▶ _Istruzioni_
[A] Nell'articolo sulla riapertura degli stadi, chi ha firmato le ordinanze che hanno fatto cadere il divieto di giocare a porte chiuse?
[B] Riporta dall'articolo sulla riapertura degli stadi il passo che comincia con le parole contenenti «Questo ha scatenato» e termina con «Sport prendeva tempo.».

▶ _Testo della pagina_
=-=-=-=-=
Corriere del Veneto (Venezia e Mestre)
IL GOL CHE APRE LA PARTITA
In quel gomitolo di «linee guida» che ha caratterizzato l’Italia del Covid, pochi sono riusciti finora a capire quali regole siano state scritte per lo sport e la riapertura degli stadi. Dall’estate ogni evento ha goduto di deroghe o trattamenti particolari, spesso differenti tra le varie regioni, e ognuno ha cercato di infilarsi nelle pieghe dei dpcm. Una sola è stata la certezza, caduta ora con le ordinanze firmate da Stefano Bonaccini in Emilia Romagna e Luca Zaia in Veneto: il calcio gioca a porte chiuse. Crollato il divieto, apriti cielo. Il braccio di ferro nel governo, e tra il governo e le istituzioni calcistiche, è stato sorpassato dall’asse tra due governatori che si parlano, si stimano e si appoggiano ben più di quello che suggerirebbe il differente colore politico.
Questo ha scatenato la corsa alla prudenza: il ministro Boccia ha edulcorato, smussato gli angoli, mentre dal ministero della Salute facevano sapere che la Figc conosce benissimo le tempistiche previste, e quello dello Sport prendeva tempo.
=-=-=-=-=
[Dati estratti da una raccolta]
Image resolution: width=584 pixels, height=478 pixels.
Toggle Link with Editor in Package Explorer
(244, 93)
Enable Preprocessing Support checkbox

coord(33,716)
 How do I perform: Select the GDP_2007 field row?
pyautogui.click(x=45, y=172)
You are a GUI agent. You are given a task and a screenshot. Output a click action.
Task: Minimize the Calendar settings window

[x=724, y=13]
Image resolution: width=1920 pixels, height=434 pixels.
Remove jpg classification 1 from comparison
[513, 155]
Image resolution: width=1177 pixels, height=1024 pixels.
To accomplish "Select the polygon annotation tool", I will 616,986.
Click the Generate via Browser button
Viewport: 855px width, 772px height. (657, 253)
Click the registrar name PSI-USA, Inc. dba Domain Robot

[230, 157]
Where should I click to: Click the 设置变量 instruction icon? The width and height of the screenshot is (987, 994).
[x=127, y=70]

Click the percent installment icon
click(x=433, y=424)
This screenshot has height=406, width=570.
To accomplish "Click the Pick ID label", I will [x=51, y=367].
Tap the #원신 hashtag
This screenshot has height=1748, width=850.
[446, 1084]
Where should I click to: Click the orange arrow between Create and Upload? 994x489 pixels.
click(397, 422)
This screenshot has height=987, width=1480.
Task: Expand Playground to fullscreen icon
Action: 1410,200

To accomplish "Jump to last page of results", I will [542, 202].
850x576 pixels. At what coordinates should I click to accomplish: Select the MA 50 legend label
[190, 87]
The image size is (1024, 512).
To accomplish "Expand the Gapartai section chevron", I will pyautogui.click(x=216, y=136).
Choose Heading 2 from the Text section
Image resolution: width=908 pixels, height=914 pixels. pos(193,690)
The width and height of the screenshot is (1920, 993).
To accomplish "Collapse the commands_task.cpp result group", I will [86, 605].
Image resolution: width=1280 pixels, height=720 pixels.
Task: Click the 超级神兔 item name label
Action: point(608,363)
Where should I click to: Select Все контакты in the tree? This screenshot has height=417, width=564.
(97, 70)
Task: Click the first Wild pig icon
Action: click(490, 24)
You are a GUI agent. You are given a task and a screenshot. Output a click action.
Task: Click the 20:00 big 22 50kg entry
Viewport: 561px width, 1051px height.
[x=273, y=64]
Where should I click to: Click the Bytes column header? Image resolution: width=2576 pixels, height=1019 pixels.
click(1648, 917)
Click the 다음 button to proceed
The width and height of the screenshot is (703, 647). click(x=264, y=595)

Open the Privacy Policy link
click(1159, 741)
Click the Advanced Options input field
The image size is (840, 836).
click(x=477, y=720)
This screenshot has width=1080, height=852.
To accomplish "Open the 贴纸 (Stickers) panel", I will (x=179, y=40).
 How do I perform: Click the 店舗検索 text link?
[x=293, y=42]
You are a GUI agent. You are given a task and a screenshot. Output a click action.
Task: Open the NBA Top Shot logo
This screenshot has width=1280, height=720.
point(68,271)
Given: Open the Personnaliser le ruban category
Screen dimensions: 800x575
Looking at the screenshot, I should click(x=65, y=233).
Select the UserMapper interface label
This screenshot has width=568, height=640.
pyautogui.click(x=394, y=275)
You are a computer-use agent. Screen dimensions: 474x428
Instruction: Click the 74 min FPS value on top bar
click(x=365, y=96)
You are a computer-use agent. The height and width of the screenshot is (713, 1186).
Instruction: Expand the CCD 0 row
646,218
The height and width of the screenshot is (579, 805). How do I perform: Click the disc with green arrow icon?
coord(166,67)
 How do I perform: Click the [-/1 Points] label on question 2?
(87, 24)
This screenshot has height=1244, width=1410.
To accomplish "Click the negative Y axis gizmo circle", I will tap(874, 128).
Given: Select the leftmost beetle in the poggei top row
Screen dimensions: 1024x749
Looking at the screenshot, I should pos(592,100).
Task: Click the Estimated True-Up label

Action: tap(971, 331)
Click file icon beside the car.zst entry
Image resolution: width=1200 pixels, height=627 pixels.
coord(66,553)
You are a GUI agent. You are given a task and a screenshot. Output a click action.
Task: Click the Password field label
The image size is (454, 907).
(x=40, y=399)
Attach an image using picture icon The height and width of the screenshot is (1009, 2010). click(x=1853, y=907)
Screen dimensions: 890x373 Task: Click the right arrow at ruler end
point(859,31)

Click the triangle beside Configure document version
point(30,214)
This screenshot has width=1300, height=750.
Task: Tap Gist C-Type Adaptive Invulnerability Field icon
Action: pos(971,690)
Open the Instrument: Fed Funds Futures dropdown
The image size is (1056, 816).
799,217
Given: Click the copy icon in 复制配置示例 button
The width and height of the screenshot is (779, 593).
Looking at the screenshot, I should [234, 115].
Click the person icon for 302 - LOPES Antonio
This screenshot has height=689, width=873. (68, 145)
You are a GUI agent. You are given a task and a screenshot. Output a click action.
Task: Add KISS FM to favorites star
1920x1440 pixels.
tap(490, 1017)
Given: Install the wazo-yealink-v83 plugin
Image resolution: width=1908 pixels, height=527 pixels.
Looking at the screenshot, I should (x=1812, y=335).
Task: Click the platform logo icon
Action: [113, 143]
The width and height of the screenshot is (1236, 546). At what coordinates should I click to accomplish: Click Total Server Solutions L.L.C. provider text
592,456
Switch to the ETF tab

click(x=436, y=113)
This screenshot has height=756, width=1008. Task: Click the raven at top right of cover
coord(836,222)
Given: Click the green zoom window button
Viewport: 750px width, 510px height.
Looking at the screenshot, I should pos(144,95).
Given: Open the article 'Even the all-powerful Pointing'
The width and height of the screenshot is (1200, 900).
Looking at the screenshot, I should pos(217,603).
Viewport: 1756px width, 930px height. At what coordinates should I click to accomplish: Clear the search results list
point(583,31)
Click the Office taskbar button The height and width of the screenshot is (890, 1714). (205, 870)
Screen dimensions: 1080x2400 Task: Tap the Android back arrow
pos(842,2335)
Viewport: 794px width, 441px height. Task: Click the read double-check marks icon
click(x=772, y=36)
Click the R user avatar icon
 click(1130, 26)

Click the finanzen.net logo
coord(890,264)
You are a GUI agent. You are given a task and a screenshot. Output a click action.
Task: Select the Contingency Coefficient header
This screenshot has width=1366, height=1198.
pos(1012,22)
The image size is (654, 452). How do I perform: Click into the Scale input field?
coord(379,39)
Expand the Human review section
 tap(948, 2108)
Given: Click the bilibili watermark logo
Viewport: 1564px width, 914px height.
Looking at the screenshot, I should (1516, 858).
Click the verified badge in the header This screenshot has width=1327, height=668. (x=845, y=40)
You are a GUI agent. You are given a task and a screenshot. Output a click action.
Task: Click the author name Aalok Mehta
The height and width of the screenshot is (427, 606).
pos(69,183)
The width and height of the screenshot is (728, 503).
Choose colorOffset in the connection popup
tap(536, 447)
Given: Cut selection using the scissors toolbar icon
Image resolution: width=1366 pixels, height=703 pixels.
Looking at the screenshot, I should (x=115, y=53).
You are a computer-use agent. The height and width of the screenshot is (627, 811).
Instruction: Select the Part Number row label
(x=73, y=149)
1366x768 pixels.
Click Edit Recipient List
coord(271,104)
=-=-=-=-=
▶ _Soluzioni per compito_
[A] Stefano Bonaccini in Emilia Romagna e Luca Zaia in Veneto.

[B]
Questo ha scatenato la corsa alla prudenza: il ministro Boccia ha edulcorato, smussato gli angoli, mentre dal ministero della Salute facevano sapere che la Figc conosce benissimo le tempistiche previste, e quello dello Sport prendeva tempo.